課題の内容: 次のデータを、「so click(x=28, y=708).」を含む行から書き写し始め、「(515, 187).」を含む行まで写したところでやめなさい。両端の行も含め、一字一句変えずに繰り返すこと。

演習用データ:
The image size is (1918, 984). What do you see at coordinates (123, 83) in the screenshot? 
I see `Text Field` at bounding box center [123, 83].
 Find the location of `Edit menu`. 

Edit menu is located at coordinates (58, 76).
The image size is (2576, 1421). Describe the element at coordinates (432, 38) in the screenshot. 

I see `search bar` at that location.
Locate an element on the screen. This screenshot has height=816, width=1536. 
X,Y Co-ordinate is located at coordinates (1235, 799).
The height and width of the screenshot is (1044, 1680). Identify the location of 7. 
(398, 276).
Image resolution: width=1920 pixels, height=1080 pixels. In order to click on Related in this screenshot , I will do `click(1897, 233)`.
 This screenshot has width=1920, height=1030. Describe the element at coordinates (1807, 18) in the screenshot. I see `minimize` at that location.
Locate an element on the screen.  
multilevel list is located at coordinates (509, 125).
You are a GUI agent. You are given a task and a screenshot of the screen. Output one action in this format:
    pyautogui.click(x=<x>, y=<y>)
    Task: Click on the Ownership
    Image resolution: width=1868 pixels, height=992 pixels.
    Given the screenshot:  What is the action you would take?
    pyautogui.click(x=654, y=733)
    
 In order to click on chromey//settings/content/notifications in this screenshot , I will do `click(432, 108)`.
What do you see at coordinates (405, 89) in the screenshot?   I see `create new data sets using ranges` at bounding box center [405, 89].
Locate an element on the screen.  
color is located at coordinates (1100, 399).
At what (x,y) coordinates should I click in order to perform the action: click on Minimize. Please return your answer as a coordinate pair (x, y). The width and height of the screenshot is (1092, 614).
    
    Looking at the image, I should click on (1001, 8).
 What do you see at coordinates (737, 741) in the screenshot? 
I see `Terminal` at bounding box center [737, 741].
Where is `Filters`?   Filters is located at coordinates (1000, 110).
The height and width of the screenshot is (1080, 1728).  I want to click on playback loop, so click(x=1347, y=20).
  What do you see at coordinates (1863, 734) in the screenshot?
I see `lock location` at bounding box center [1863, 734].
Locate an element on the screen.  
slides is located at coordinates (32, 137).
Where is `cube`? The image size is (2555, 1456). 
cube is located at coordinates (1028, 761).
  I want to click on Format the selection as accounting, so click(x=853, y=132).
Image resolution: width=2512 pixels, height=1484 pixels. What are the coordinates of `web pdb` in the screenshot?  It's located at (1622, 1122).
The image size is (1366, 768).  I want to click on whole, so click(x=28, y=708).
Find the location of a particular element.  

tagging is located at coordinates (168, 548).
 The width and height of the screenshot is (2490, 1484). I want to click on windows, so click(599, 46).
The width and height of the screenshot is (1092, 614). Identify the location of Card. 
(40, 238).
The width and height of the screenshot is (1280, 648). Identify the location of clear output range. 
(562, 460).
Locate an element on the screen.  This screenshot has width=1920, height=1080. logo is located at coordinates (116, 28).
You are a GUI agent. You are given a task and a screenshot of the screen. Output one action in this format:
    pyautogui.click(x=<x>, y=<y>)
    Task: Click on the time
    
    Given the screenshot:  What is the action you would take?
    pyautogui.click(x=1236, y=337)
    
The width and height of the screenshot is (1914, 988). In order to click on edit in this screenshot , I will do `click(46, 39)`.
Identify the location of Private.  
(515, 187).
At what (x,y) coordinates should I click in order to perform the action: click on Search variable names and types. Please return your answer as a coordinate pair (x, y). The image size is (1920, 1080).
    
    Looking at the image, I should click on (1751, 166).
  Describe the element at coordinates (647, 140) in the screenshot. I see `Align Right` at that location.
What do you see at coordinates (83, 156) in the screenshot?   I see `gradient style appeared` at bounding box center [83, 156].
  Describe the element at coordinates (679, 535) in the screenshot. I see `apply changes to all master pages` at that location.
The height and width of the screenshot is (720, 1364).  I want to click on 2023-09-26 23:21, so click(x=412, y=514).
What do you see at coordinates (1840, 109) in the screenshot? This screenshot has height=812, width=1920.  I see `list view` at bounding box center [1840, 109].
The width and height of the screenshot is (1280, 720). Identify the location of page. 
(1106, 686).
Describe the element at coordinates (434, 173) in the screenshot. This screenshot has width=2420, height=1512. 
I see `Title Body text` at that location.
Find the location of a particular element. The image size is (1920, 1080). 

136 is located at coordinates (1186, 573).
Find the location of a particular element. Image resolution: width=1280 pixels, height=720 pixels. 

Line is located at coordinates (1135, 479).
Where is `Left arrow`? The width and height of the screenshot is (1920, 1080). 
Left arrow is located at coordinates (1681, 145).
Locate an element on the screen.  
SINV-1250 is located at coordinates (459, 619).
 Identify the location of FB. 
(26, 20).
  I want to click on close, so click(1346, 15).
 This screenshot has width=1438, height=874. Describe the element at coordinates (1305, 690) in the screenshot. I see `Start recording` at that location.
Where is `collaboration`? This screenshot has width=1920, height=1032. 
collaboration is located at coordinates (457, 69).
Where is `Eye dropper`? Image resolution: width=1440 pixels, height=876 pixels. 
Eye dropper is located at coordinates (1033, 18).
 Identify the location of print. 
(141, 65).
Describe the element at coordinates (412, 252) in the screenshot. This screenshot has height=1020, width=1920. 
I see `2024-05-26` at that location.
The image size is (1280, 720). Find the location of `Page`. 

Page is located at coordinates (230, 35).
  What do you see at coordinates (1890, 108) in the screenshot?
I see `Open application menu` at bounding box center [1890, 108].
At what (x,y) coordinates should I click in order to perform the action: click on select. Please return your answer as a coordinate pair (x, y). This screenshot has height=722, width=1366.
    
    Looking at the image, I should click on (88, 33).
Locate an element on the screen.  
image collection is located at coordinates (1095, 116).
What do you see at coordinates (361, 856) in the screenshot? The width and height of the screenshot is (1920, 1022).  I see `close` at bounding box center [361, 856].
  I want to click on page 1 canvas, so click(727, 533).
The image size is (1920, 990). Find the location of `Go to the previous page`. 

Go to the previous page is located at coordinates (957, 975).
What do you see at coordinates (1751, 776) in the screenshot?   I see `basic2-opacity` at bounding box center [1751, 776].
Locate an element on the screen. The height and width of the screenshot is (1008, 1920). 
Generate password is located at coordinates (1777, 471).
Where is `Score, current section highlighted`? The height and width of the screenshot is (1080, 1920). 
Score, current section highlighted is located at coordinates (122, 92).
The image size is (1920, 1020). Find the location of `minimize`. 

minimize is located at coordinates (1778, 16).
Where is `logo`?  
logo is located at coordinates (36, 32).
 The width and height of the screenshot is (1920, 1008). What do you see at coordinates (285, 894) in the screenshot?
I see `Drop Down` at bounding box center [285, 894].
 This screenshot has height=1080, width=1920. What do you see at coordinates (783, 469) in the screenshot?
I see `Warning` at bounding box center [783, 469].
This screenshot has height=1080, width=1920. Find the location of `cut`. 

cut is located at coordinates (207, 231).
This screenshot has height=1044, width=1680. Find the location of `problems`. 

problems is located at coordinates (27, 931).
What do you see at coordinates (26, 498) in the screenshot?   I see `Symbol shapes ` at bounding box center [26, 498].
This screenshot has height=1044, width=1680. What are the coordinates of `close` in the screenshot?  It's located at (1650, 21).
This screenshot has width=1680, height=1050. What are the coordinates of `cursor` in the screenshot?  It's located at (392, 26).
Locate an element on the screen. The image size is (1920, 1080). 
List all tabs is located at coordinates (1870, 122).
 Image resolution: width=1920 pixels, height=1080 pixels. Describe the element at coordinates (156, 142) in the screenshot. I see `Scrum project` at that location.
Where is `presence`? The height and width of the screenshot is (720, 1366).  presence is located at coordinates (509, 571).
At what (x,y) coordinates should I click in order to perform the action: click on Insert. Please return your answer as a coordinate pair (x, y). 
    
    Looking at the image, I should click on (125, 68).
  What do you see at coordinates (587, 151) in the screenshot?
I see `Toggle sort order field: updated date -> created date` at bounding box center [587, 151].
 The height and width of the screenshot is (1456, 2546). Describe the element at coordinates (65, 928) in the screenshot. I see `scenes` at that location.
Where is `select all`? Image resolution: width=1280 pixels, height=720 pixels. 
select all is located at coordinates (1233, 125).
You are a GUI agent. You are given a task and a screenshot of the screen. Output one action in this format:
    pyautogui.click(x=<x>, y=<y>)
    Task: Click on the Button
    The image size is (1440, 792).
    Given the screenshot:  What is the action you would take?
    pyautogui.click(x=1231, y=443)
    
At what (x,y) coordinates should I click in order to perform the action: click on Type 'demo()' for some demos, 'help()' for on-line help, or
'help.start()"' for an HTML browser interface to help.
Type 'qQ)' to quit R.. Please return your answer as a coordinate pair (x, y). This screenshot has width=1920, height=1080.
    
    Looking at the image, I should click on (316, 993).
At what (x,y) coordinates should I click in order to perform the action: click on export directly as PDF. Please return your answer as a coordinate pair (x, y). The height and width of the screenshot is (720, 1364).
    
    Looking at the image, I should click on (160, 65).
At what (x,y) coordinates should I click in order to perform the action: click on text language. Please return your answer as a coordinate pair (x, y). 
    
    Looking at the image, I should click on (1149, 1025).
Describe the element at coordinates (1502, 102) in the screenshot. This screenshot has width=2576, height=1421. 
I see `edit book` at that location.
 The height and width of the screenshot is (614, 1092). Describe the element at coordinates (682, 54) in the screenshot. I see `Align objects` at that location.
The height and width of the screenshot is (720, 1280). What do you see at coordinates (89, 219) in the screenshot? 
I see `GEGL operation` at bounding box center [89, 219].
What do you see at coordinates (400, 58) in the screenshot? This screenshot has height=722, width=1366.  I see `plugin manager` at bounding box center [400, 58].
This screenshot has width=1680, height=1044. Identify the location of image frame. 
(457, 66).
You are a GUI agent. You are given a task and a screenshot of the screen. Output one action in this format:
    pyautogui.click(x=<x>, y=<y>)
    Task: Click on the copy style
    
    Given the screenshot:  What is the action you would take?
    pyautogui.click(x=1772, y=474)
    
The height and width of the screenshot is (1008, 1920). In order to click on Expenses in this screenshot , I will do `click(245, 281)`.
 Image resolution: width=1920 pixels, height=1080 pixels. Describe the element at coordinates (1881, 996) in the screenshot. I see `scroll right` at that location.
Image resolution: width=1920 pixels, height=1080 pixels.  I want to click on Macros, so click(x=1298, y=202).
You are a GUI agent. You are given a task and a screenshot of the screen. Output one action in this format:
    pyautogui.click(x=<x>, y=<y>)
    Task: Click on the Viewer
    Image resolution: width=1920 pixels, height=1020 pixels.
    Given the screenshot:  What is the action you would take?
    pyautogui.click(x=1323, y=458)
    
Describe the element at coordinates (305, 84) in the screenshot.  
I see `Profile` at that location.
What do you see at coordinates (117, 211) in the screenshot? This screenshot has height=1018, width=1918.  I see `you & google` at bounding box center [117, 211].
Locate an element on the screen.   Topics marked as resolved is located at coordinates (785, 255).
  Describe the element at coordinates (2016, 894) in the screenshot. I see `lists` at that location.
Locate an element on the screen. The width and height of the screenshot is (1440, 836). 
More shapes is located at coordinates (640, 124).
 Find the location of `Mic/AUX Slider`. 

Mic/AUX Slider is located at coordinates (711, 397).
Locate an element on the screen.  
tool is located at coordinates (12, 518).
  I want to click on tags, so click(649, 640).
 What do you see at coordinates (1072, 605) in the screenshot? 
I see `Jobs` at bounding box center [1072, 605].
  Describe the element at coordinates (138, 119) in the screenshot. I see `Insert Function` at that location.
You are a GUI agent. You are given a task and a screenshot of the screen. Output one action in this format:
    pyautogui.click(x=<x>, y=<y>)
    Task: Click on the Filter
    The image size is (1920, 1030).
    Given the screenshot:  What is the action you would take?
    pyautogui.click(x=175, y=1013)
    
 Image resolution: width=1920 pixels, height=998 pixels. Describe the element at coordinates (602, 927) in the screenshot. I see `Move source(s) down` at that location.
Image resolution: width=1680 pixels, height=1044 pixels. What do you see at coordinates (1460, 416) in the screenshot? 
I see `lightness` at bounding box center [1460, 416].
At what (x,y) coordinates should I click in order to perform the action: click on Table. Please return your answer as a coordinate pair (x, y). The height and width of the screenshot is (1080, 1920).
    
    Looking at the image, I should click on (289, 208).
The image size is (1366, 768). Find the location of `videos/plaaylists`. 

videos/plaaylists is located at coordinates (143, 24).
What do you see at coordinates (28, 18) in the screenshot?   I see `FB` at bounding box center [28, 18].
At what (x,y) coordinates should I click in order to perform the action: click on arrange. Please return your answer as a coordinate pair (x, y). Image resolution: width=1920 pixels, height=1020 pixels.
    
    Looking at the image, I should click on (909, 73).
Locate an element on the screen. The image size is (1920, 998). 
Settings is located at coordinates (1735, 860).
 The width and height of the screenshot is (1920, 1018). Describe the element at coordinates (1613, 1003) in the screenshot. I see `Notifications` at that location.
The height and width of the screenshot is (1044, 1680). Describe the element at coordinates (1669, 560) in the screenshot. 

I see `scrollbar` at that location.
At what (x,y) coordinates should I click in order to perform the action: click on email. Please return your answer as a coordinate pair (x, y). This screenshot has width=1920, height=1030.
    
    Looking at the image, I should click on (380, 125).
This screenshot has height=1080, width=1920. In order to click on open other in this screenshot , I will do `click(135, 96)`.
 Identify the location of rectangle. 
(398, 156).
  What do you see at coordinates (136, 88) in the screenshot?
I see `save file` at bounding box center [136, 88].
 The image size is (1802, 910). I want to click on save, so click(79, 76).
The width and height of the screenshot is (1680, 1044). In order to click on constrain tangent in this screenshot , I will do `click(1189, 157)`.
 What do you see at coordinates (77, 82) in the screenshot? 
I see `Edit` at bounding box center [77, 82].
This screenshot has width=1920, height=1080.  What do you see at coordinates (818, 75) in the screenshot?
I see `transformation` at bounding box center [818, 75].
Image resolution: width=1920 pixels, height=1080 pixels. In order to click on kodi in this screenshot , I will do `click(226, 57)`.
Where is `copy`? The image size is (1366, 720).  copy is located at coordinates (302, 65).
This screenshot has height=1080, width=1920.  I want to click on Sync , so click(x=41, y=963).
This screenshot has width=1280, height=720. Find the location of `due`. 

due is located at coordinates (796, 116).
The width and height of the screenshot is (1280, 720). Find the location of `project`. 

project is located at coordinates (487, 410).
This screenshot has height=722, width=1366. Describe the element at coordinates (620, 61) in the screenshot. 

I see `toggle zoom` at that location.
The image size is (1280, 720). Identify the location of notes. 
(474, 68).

完成した解答:
The image size is (1366, 768).  I want to click on whole, so click(x=28, y=708).
Find the location of a particular element.  

tagging is located at coordinates (168, 548).
 The width and height of the screenshot is (2490, 1484). I want to click on windows, so click(599, 46).
The width and height of the screenshot is (1092, 614). Identify the location of Card. 
(40, 238).
The width and height of the screenshot is (1280, 648). Identify the location of clear output range. 
(562, 460).
Locate an element on the screen.  This screenshot has width=1920, height=1080. logo is located at coordinates (116, 28).
You are a GUI agent. You are given a task and a screenshot of the screen. Output one action in this format:
    pyautogui.click(x=<x>, y=<y>)
    Task: Click on the time
    
    Given the screenshot:  What is the action you would take?
    pyautogui.click(x=1236, y=337)
    
The width and height of the screenshot is (1914, 988). In order to click on edit in this screenshot , I will do `click(46, 39)`.
Identify the location of Private.  
(515, 187).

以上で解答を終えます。